> _Activity_: Return the records exactly as they are.

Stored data
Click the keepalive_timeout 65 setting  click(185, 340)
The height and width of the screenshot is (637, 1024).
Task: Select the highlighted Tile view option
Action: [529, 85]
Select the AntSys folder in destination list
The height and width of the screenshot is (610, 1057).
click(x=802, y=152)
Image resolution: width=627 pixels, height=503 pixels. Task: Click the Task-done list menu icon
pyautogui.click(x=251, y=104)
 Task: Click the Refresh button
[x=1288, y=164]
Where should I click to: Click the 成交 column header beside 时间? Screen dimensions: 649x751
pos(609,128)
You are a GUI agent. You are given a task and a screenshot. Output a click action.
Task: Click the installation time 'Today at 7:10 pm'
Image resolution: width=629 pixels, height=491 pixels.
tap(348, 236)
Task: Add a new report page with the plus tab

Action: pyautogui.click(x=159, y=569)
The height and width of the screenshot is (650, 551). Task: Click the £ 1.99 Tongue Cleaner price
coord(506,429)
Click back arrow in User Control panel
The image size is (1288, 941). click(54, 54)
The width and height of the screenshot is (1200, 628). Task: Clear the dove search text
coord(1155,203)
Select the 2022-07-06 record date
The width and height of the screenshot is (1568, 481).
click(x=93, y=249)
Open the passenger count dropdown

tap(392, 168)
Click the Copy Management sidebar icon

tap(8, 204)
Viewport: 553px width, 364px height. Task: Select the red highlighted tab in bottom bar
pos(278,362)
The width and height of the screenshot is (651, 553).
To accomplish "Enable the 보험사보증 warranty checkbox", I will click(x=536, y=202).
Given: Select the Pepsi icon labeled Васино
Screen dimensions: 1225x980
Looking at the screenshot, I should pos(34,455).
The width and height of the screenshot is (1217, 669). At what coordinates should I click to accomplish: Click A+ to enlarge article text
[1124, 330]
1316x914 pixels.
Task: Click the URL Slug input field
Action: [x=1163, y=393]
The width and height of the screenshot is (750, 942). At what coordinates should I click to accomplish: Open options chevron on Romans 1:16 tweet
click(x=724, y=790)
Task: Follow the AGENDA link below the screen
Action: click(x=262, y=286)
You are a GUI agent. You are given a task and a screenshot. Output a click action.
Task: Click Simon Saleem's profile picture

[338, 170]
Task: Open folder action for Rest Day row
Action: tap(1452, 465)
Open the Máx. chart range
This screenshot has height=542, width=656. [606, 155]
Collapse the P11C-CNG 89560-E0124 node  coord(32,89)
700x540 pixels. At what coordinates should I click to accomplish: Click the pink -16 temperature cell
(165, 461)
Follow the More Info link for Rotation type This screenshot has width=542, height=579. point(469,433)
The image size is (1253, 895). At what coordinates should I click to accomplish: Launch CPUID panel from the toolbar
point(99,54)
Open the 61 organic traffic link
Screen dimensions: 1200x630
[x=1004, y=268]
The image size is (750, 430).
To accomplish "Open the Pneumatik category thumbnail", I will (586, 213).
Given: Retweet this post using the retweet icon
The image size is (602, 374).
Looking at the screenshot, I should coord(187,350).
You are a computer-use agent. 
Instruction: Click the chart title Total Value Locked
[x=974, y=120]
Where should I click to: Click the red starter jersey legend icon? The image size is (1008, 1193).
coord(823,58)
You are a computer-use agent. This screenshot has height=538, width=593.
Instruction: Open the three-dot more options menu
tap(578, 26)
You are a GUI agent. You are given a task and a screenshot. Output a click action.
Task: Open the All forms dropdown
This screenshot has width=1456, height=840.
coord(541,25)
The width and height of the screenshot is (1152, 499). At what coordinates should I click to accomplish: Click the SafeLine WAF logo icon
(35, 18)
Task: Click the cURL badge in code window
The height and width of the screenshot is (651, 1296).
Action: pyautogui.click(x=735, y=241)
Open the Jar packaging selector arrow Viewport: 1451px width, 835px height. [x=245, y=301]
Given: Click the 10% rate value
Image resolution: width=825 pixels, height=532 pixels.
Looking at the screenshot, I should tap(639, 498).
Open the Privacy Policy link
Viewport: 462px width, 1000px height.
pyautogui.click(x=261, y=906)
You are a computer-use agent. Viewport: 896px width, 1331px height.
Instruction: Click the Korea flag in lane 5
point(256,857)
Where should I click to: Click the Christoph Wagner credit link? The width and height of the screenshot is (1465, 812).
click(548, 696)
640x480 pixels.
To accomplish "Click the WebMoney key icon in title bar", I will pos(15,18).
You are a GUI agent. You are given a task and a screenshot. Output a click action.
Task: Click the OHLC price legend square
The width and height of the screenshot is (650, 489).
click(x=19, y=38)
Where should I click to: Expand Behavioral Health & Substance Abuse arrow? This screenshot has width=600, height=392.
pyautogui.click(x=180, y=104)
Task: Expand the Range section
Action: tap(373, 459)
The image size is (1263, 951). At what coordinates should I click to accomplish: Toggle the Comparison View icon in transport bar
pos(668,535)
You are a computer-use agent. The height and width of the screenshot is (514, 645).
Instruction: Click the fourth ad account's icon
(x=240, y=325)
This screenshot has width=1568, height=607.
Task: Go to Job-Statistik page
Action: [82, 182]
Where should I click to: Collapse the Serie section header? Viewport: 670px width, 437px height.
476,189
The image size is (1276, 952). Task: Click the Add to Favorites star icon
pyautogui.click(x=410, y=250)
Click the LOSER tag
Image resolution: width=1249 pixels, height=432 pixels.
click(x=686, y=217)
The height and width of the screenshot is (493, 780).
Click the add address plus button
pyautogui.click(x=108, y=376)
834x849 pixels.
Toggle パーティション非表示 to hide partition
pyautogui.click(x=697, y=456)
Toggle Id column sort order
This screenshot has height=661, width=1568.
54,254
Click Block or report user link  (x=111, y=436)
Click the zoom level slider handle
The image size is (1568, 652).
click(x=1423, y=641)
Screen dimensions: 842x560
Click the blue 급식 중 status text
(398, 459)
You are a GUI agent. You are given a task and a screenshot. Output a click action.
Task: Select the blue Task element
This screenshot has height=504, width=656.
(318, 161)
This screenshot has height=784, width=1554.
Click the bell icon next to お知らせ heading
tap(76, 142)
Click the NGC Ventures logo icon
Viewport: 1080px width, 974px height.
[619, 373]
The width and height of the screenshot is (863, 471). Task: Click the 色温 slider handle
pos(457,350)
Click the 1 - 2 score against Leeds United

> _Written answer_:
Click the keepalive_timeout 65 setting  click(185, 340)
The height and width of the screenshot is (637, 1024).
Task: Select the highlighted Tile view option
Action: [529, 85]
Select the AntSys folder in destination list
The height and width of the screenshot is (610, 1057).
click(x=802, y=152)
Image resolution: width=627 pixels, height=503 pixels. Task: Click the Task-done list menu icon
pyautogui.click(x=251, y=104)
 Task: Click the Refresh button
[x=1288, y=164]
Where should I click to: Click the 成交 column header beside 时间? Screen dimensions: 649x751
pos(609,128)
You are a GUI agent. You are given a task and a screenshot. Output a click action.
Task: Click the installation time 'Today at 7:10 pm'
Image resolution: width=629 pixels, height=491 pixels.
tap(348, 236)
Task: Add a new report page with the plus tab

Action: pyautogui.click(x=159, y=569)
The height and width of the screenshot is (650, 551). Task: Click the £ 1.99 Tongue Cleaner price
coord(506,429)
Click back arrow in User Control panel
The image size is (1288, 941). click(54, 54)
The width and height of the screenshot is (1200, 628). Task: Clear the dove search text
coord(1155,203)
Select the 2022-07-06 record date
The width and height of the screenshot is (1568, 481).
click(x=93, y=249)
Open the passenger count dropdown

tap(392, 168)
Click the Copy Management sidebar icon

tap(8, 204)
Viewport: 553px width, 364px height. Task: Select the red highlighted tab in bottom bar
pos(278,362)
The width and height of the screenshot is (651, 553).
To accomplish "Enable the 보험사보증 warranty checkbox", I will click(x=536, y=202).
Given: Select the Pepsi icon labeled Васино
Screen dimensions: 1225x980
Looking at the screenshot, I should pos(34,455).
The width and height of the screenshot is (1217, 669). At what coordinates should I click to accomplish: Click A+ to enlarge article text
[1124, 330]
1316x914 pixels.
Task: Click the URL Slug input field
Action: [x=1163, y=393]
The width and height of the screenshot is (750, 942). At what coordinates should I click to accomplish: Open options chevron on Romans 1:16 tweet
click(x=724, y=790)
Task: Follow the AGENDA link below the screen
Action: click(x=262, y=286)
You are a GUI agent. You are given a task and a screenshot. Output a click action.
Task: Click Simon Saleem's profile picture

[338, 170]
Task: Open folder action for Rest Day row
Action: tap(1452, 465)
Open the Máx. chart range
This screenshot has height=542, width=656. [606, 155]
Collapse the P11C-CNG 89560-E0124 node  coord(32,89)
700x540 pixels. At what coordinates should I click to accomplish: Click the pink -16 temperature cell
(165, 461)
Follow the More Info link for Rotation type This screenshot has width=542, height=579. point(469,433)
The image size is (1253, 895). At what coordinates should I click to accomplish: Launch CPUID panel from the toolbar
point(99,54)
Open the 61 organic traffic link
Screen dimensions: 1200x630
[x=1004, y=268]
The image size is (750, 430).
To accomplish "Open the Pneumatik category thumbnail", I will (586, 213).
Given: Retweet this post using the retweet icon
The image size is (602, 374).
Looking at the screenshot, I should coord(187,350).
You are a computer-use agent. 
Instruction: Click the chart title Total Value Locked
[x=974, y=120]
Where should I click to: Click the red starter jersey legend icon? The image size is (1008, 1193).
coord(823,58)
You are a computer-use agent. This screenshot has height=538, width=593.
Instruction: Open the three-dot more options menu
tap(578, 26)
You are a GUI agent. You are given a task and a screenshot. Output a click action.
Task: Open the All forms dropdown
This screenshot has width=1456, height=840.
coord(541,25)
The width and height of the screenshot is (1152, 499). At what coordinates should I click to accomplish: Click the SafeLine WAF logo icon
(35, 18)
Task: Click the cURL badge in code window
The height and width of the screenshot is (651, 1296).
Action: pyautogui.click(x=735, y=241)
Open the Jar packaging selector arrow Viewport: 1451px width, 835px height. [x=245, y=301]
Given: Click the 10% rate value
Image resolution: width=825 pixels, height=532 pixels.
Looking at the screenshot, I should tap(639, 498).
Open the Privacy Policy link
Viewport: 462px width, 1000px height.
pyautogui.click(x=261, y=906)
You are a computer-use agent. Viewport: 896px width, 1331px height.
Instruction: Click the Korea flag in lane 5
point(256,857)
Where should I click to: Click the Christoph Wagner credit link? The width and height of the screenshot is (1465, 812).
click(548, 696)
640x480 pixels.
To accomplish "Click the WebMoney key icon in title bar", I will pos(15,18).
You are a GUI agent. You are given a task and a screenshot. Output a click action.
Task: Click the OHLC price legend square
The width and height of the screenshot is (650, 489).
click(x=19, y=38)
Where should I click to: Expand Behavioral Health & Substance Abuse arrow? This screenshot has width=600, height=392.
pyautogui.click(x=180, y=104)
Task: Expand the Range section
Action: tap(373, 459)
The image size is (1263, 951). At what coordinates should I click to accomplish: Toggle the Comparison View icon in transport bar
pos(668,535)
You are a computer-use agent. The height and width of the screenshot is (514, 645).
Instruction: Click the fourth ad account's icon
(x=240, y=325)
This screenshot has width=1568, height=607.
Task: Go to Job-Statistik page
Action: [82, 182]
Where should I click to: Collapse the Serie section header? Viewport: 670px width, 437px height.
476,189
The image size is (1276, 952). Task: Click the Add to Favorites star icon
pyautogui.click(x=410, y=250)
Click the LOSER tag
Image resolution: width=1249 pixels, height=432 pixels.
click(x=686, y=217)
The height and width of the screenshot is (493, 780).
Click the add address plus button
pyautogui.click(x=108, y=376)
834x849 pixels.
Toggle パーティション非表示 to hide partition
pyautogui.click(x=697, y=456)
Toggle Id column sort order
This screenshot has height=661, width=1568.
54,254
Click Block or report user link  (x=111, y=436)
Click the zoom level slider handle
The image size is (1568, 652).
click(x=1423, y=641)
Screen dimensions: 842x560
Click the blue 급식 중 status text
(398, 459)
You are a GUI agent. You are given a task and a screenshot. Output a click action.
Task: Select the blue Task element
This screenshot has height=504, width=656.
(318, 161)
This screenshot has height=784, width=1554.
Click the bell icon next to お知らせ heading
tap(76, 142)
Click the NGC Ventures logo icon
Viewport: 1080px width, 974px height.
[619, 373]
The width and height of the screenshot is (863, 471). Task: Click the 色温 slider handle
pos(457,350)
Click the 1 - 2 score against Leeds United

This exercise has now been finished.